Excerpt
While we've been impatiently waiting as Google slowly rolls out Duplex since its gob-smacking demo in May, it appears Alibaba has been powering ahead with a just-as-impressive conversational voice assistant of its own.  Demo'd at this week's NeurIPS conference, there's a brief but informative description here.  

Alexa Prize Winner 

Since 2016, Amazon has been running an annual 'socialbot challenge' for university teams.  This year's winner, Gunrock from the University of California, Davis, earned $500k for its development team.  Gunrock maintained conversation for an average of 9 minutes and 59 seconds.  There's a further $1M prize for the first system to make it to 20 minutes.

'AI and the News' Open Challenge 

Meanwhile, the New York Times argues that chatbots are a danger to democracy.  So you might skip the Alexa Prize and instead consider the $750k on offer here.  Ah, the deadline for submissions has already passed; but it's worth checking out the ideas pitched by the just-announced finalists, a fair number of which are concerned with addressing the problem of fake news.

(Data excerpts)
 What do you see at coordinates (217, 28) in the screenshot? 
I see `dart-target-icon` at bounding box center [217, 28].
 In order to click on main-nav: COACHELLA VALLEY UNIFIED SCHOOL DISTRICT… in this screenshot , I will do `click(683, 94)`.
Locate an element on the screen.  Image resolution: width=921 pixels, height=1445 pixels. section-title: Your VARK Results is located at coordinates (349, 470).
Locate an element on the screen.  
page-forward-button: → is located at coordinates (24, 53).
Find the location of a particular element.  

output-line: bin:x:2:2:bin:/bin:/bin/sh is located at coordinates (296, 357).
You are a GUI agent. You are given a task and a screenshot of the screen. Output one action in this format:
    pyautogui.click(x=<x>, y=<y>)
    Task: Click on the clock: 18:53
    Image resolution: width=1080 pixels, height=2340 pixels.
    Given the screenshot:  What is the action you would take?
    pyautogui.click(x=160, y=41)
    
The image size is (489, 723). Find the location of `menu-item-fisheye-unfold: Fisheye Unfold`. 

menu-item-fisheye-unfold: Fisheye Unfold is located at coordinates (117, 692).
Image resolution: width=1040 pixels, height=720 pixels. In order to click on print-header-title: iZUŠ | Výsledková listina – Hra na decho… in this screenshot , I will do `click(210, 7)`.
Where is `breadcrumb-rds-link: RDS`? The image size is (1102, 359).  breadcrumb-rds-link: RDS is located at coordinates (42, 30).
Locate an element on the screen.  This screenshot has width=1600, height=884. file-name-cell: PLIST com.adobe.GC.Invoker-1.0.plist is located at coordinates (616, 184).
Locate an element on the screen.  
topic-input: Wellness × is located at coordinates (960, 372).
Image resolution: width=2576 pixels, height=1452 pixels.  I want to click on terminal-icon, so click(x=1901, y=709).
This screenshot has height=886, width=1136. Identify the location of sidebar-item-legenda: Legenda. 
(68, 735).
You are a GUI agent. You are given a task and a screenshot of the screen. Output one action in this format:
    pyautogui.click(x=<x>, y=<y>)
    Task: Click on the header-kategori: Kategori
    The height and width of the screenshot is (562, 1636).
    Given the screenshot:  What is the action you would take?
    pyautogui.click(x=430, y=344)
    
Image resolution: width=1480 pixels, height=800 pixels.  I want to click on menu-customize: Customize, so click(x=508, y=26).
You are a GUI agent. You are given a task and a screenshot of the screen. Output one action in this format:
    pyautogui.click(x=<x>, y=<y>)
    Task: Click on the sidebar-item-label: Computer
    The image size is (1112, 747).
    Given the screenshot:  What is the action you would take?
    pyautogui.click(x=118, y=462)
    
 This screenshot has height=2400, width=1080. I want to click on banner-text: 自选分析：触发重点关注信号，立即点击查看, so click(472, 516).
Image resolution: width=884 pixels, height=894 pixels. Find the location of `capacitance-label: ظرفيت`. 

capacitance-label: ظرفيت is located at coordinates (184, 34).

Questions
1) List every dollar amount that the conversational AI news excerpt mentions.
2) Answer these questions from the conversational AI news excerpt:
(a) At which conference was Alibaba's voice assistant demonstrated?
(b) Since what year has Amazon run its annual socialbot challenge?
(c) For how long on average did Gunrock keep a conversation going?
3) Write the next part of the conversational AI news excerpt, picking up after its final sentence.

Answer set
1) $500k, $1M, $750k

2)
(a) NeurIPS
(b) 2016
(c) 9 minutes and 59 seconds

3)
Open the Pod Bay Doors, CIMON

Pronounced 'Simon', CIMON is an embodied floating chatbot aboard the International Space Station, co-developed by IBM and Airbus.  Check out this write-up and video:  not as impressive as Google Duplex, but there's probably not much call for making hair appointments or restaurant bookings in space. [Hey, Elon, are you listening?]

AI for Accessibility

Microsoft has been doing a lot of good work recently in terms of providing access to technology for people with disabilities.  We've mentioned before the neat Seeing AI application; now the company has announced automatic transcription and translation of PowerPoint presentations and Skype calls.

But wait, there's more ...

 

1. Ambiverse, one of the text analytics APIs covered in our consumer report, has gone open source.

2. Luminoso, a Massachusetts-based text analytics provider, has raised $10M in Series B funding.

3. New startup Speeko has an app that aims to help improve your public speaking.

4. Textract, a new service from Amazon, extracts text and data from scanned documents. 

5. Huawei's StorySign converts text in children's books to sign language.